Turning chapter headings and subheadings into questions provides direction for your reading and keeps you engaged. When your mind is actively searching for answers as you read, you stay engaged.
- Write out the questions you develop from chapter headings.
- Examine the questions to find the direction of the text.
- Try to develop plausible answers to these questions before reading.
- Attempt to answer these questions as you read.
Step 3. Read
Now that you’ve surveyed the text and developed a set of questions, read the text paying close attention to the direction of the text keeping in mind the information you already know and that you want to discover. As you read you may find the need to develop additional questions.
- Read for meaning and understanding.
- Seek to answer the set up questions you developed in the previous step.
- Take notes in the margins or on a separate piece of paper.

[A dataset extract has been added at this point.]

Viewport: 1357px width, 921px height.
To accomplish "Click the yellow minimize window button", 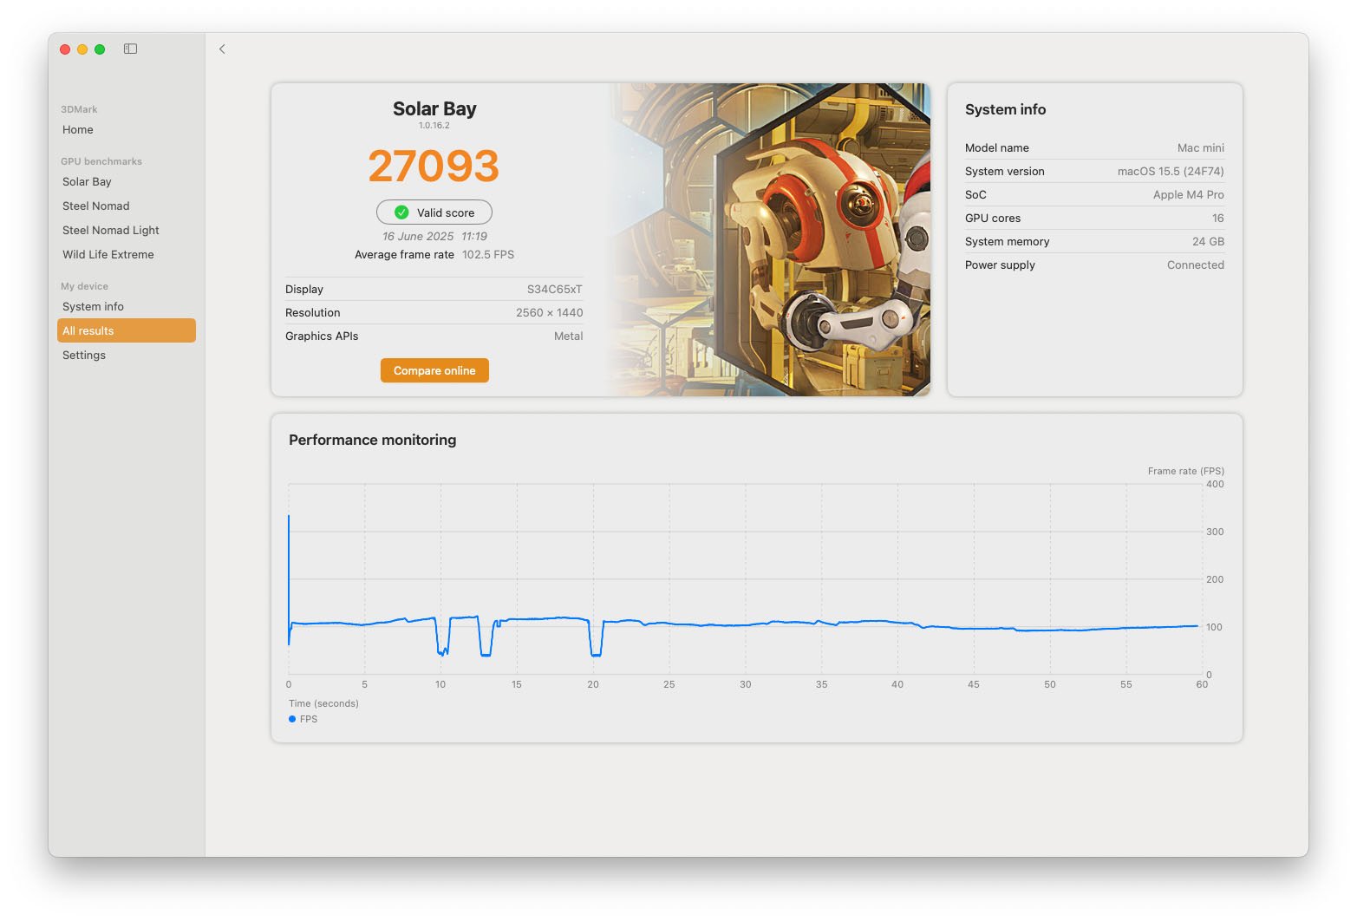I will click(x=82, y=49).
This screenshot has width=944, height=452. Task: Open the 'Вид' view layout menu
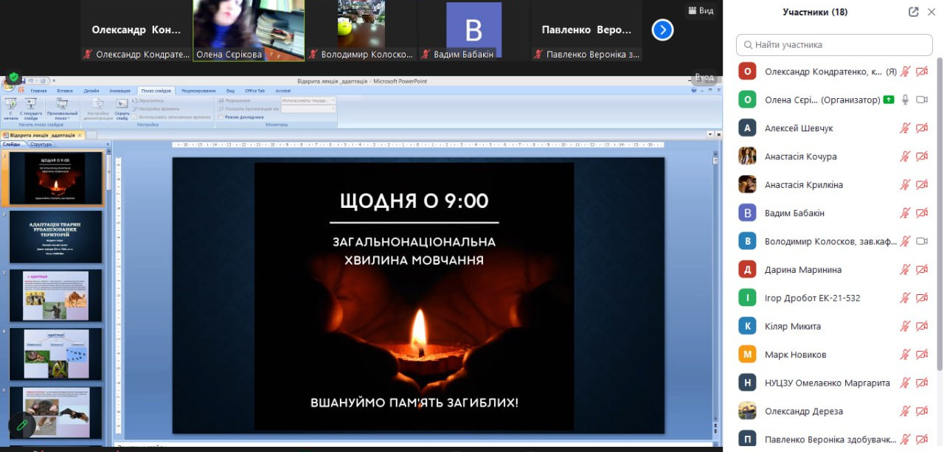tap(701, 10)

- Take breaks if necessary.
Step 4. Recall
Recall is one of the most important steps for comprehending, mastering and retaining information from textbooks. More time should be spent on recall than reading itself. Without referring to your notes or your textbook, immediately after completing each section of reading, develop in your own words a summary of what you read, highlighting the most important topics, concepts and themes. Recite your summary to yourself or someone else.
Recall enables you to:
- Make sure you understood what you read
- Transforms information you retained from reading into a usable form.
- Find out what you didn’t understand.
- Forces you to think about what you read.
Step 5. Review
Now go back over the question you developed using chapter headings and subheadings. Can you develop a compelling answer to each without relying on the text or your notes? If not, look back over your notes, the answer you wrote down and the annotation you put in your textbook.